Comme vous voudrez, reprit-il : mais c’est qu’on aime à être avec les gens de sa sorte ; au surplus, je ferai comme vous, commère : on ne saurait faillir en vous imitant.

Ce petit dialogue au reste alla si vite, qu’à peine eûmes-nous le temps de nous reconnaître, Mlle Habert et moi ; chaque détail nous assommait, et le temps se passe à rougir en pareille occasion. Imaginez-vous ce que c’est que de voir toute notre histoire racontée, article par article, par cette femme qui ne devait en parler qu’à Mlle Habert, qui se tue de dire : Je ne dirai mot, et qui conte tout, en disant toujours qu’elle ne contera rien.

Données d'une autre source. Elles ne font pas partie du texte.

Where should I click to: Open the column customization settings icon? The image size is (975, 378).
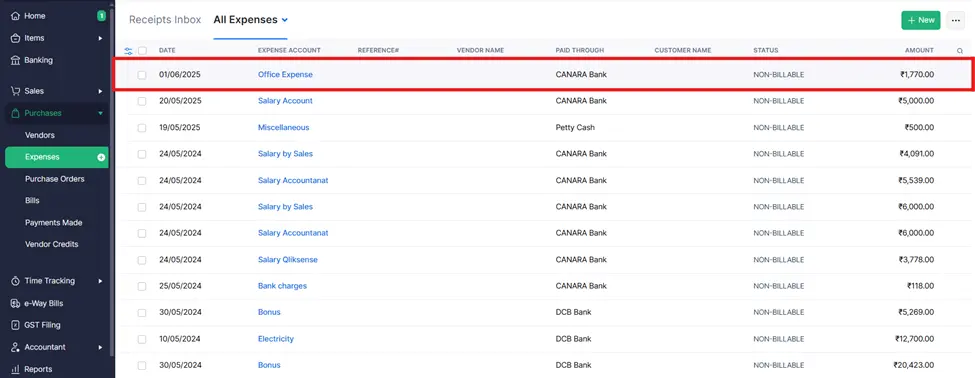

Pour moi, j’en fus terrassé, je restai muet, rien ne me vint, et ma future n’y sut que se mettre à pleurer en se renversant dans le fauteuil où elle était assise.

Je me remis pourtant au discours que tint notre témoin, quand il dit qu’on aimait à être avec les gens de sa sorte.

Cet honnête convive n’avait pas une mine fort imposante, malgré un habit de drap neuf qu’il avait pris, malgré une cravate bien blanche, bien longue, bien empesée et bien roide, avec une perruque toute neuve aussi, qu’on voyait que sa tête portait avec respect, et dont elle était plus embarrassée que couverte, parce qu’apparemment elle n’y était pas encore familiarisée, et que cette perruque n’avait peut-être servi que deux ou trois dimanches.